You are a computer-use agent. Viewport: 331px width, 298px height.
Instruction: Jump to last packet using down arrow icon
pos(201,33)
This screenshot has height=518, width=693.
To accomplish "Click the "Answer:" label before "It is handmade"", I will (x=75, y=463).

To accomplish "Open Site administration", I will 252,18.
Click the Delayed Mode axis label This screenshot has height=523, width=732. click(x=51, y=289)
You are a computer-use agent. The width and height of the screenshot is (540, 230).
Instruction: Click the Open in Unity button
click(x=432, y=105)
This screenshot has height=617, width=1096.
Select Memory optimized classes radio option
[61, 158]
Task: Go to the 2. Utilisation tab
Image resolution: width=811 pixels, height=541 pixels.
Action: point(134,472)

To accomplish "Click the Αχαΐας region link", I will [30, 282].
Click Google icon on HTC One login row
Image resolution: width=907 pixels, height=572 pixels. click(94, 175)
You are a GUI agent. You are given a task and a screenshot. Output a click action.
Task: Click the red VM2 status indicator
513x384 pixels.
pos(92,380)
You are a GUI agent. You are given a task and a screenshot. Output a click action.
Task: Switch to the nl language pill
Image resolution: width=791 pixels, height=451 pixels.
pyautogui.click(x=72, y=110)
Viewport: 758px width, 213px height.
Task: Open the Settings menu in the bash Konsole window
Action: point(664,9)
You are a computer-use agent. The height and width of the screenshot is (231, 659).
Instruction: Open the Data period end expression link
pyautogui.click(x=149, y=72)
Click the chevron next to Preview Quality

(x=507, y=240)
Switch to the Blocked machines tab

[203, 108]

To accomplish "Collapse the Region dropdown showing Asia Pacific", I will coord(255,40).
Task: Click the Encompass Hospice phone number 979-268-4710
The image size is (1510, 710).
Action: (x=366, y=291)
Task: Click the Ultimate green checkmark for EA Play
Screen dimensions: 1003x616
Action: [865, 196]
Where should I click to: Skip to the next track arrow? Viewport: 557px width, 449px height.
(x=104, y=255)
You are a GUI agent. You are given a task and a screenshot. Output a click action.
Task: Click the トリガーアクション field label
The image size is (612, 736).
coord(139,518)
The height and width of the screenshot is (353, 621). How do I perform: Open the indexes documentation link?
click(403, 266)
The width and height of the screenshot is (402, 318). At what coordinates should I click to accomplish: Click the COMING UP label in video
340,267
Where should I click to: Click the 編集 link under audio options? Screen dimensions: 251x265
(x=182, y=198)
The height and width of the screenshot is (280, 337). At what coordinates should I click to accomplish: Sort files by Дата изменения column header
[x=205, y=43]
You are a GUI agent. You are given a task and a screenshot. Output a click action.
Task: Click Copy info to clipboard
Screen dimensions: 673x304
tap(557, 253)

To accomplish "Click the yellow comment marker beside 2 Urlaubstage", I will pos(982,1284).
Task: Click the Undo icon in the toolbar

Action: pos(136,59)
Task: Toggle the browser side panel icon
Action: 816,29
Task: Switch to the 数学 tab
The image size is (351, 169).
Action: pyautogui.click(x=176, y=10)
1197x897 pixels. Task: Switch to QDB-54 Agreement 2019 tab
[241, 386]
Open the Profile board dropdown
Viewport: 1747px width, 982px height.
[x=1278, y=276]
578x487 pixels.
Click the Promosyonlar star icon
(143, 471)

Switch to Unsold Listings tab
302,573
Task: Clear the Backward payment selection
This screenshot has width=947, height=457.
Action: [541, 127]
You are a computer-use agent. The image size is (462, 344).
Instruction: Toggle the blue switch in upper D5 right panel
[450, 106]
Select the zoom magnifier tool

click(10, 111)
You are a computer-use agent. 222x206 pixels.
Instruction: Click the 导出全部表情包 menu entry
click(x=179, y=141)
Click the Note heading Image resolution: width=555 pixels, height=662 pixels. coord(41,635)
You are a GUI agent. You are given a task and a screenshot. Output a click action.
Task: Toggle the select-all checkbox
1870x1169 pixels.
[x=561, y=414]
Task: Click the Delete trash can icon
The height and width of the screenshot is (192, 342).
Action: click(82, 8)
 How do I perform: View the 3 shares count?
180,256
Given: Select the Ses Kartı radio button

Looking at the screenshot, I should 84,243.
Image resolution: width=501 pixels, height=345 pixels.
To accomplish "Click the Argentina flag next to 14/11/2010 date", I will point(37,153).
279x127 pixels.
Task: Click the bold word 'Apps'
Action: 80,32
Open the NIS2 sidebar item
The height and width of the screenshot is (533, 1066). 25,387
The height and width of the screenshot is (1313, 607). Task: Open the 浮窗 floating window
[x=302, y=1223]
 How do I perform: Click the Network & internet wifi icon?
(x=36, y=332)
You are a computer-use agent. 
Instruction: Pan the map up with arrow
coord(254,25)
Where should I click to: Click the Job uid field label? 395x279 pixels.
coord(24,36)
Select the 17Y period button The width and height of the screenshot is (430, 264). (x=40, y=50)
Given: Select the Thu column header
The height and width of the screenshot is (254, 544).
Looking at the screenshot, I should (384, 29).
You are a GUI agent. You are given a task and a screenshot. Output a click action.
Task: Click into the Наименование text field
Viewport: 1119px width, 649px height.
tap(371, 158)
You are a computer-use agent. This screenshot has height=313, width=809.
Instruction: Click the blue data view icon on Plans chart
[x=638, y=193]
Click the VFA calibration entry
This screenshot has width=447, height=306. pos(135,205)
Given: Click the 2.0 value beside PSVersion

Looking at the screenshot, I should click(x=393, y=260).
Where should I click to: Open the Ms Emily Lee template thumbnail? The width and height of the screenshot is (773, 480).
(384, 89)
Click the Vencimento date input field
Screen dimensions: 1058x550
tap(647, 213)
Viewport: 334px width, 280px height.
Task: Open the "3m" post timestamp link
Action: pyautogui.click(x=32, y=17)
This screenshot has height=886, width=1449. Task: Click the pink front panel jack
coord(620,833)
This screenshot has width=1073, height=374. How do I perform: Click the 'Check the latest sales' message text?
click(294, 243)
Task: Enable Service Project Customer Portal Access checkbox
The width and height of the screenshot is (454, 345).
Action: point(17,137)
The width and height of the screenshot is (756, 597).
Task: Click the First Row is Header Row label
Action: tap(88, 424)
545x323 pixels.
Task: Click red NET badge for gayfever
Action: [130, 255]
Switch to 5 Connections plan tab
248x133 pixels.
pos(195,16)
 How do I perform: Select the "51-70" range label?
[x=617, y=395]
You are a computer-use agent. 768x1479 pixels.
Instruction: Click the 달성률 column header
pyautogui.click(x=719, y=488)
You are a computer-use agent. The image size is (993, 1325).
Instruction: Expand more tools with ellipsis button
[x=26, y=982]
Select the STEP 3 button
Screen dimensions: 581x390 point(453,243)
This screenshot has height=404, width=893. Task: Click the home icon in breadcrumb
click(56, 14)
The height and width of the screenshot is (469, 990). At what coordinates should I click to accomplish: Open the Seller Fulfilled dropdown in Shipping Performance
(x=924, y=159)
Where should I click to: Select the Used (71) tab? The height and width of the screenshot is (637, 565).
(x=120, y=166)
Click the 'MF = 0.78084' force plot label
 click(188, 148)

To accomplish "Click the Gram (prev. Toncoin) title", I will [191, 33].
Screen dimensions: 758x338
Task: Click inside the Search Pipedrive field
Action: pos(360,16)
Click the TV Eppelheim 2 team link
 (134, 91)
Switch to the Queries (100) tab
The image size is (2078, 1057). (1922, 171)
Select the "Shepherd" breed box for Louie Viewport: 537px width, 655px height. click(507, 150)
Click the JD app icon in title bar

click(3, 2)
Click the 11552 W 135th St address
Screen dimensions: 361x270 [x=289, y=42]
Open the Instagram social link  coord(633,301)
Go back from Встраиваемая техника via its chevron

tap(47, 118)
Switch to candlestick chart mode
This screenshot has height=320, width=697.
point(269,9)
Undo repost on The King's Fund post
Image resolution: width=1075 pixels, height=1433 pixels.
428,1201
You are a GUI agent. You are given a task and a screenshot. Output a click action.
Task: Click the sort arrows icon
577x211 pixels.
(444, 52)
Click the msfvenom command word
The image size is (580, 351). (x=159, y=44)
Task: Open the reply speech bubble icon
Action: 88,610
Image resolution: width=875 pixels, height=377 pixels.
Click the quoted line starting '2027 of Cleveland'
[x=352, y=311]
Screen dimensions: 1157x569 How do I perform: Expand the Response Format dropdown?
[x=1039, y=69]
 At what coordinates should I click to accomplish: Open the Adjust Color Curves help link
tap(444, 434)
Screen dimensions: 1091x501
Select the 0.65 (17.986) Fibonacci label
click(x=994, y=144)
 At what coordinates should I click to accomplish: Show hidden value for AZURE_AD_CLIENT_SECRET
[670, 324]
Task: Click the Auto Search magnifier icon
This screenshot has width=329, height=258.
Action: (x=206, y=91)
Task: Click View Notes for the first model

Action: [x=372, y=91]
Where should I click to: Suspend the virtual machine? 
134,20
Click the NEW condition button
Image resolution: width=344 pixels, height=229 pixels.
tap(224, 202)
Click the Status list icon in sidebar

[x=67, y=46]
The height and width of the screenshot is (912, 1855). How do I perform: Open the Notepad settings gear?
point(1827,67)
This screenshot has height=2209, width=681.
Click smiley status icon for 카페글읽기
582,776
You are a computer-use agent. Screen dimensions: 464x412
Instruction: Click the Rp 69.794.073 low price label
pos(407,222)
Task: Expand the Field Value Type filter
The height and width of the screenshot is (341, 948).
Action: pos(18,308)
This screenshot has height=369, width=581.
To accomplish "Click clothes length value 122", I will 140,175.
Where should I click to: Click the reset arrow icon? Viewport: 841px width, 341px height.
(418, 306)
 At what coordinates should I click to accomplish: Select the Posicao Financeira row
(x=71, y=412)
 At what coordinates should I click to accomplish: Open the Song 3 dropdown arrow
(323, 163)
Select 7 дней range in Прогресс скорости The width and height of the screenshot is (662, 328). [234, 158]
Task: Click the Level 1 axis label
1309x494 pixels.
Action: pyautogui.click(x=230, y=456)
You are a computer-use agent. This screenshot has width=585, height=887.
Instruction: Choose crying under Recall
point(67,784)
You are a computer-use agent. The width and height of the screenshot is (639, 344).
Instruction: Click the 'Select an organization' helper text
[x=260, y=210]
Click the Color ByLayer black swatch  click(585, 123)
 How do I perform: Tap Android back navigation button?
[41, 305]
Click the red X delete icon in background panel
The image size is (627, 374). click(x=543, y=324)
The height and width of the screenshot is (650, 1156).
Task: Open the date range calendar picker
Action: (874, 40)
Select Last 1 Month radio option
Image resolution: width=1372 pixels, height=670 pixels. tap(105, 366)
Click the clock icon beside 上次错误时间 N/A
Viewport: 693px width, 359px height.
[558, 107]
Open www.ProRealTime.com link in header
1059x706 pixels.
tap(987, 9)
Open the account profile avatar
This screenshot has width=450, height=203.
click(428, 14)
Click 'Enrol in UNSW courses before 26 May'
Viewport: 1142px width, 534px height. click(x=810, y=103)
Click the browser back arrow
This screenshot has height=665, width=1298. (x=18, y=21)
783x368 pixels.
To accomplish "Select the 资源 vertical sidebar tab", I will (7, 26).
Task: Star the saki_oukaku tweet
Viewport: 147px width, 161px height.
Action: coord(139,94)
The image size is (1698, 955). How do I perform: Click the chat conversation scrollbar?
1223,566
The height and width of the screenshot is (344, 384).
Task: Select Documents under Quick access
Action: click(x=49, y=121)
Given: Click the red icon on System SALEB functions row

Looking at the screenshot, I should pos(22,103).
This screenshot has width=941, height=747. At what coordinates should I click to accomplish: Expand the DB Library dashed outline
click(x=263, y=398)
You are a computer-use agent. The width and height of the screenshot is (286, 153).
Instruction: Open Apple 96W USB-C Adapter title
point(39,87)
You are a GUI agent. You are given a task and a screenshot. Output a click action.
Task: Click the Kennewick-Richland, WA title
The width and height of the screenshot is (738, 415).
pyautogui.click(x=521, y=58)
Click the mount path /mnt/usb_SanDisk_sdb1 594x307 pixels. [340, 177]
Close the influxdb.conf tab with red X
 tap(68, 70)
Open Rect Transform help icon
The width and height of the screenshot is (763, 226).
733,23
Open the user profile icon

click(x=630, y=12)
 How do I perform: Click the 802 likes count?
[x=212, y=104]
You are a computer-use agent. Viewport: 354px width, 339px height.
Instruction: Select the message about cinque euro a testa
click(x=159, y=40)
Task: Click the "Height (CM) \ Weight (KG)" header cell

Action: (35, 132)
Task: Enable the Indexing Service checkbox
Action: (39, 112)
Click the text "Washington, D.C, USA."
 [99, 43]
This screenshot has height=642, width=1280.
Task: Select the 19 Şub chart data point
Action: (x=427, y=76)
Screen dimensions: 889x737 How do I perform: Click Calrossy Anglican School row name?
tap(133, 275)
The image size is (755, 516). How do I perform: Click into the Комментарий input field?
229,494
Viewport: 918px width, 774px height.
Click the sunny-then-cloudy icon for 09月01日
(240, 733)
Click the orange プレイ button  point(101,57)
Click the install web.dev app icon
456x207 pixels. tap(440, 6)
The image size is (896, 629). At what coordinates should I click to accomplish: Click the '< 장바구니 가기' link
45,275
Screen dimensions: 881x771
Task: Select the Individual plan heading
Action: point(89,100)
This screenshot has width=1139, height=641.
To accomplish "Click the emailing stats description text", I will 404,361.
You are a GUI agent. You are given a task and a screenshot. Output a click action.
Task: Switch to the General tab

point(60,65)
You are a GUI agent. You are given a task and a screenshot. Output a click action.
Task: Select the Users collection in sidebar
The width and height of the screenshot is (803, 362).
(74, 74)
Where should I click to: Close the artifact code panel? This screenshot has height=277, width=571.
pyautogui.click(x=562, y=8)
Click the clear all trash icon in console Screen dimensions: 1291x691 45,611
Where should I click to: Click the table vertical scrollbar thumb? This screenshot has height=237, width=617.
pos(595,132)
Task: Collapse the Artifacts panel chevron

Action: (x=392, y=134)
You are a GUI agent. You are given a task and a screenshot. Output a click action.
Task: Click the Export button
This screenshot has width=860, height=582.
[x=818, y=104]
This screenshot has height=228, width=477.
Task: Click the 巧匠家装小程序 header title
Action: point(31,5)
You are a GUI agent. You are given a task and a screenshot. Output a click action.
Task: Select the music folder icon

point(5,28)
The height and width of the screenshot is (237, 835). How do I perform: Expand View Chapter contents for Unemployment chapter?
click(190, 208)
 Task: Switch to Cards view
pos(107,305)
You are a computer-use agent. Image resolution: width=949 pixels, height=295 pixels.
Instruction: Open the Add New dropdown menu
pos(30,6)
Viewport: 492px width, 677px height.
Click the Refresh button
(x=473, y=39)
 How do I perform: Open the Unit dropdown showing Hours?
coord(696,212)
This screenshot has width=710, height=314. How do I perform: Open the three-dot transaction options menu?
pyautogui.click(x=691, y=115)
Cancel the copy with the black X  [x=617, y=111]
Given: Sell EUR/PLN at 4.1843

------------------------------

- PROBLEM DETAILS -
Transcribe the entries from their first line through the line containing "Action: (x=366, y=291)", including both of those lines, with every character unchanged.

- SOLUTION -
You are a computer-use agent. Viewport: 331px width, 298px height.
Instruction: Jump to last packet using down arrow icon
pos(201,33)
This screenshot has height=518, width=693.
To accomplish "Click the "Answer:" label before "It is handmade"", I will (x=75, y=463).

To accomplish "Open Site administration", I will 252,18.
Click the Delayed Mode axis label This screenshot has height=523, width=732. click(x=51, y=289)
You are a computer-use agent. The width and height of the screenshot is (540, 230).
Instruction: Click the Open in Unity button
click(x=432, y=105)
This screenshot has height=617, width=1096.
Select Memory optimized classes radio option
[61, 158]
Task: Go to the 2. Utilisation tab
Image resolution: width=811 pixels, height=541 pixels.
Action: point(134,472)

To accomplish "Click the Αχαΐας region link", I will [30, 282].
Click Google icon on HTC One login row
Image resolution: width=907 pixels, height=572 pixels. click(94, 175)
You are a GUI agent. You are given a task and a screenshot. Output a click action.
Task: Click the red VM2 status indicator
513x384 pixels.
pos(92,380)
You are a GUI agent. You are given a task and a screenshot. Output a click action.
Task: Switch to the nl language pill
Image resolution: width=791 pixels, height=451 pixels.
pyautogui.click(x=72, y=110)
Viewport: 758px width, 213px height.
Task: Open the Settings menu in the bash Konsole window
Action: point(664,9)
You are a computer-use agent. The height and width of the screenshot is (231, 659).
Instruction: Open the Data period end expression link
pyautogui.click(x=149, y=72)
Click the chevron next to Preview Quality

(x=507, y=240)
Switch to the Blocked machines tab

[203, 108]

To accomplish "Collapse the Region dropdown showing Asia Pacific", I will coord(255,40).
Task: Click the Encompass Hospice phone number 979-268-4710
The image size is (1510, 710).
Action: (x=366, y=291)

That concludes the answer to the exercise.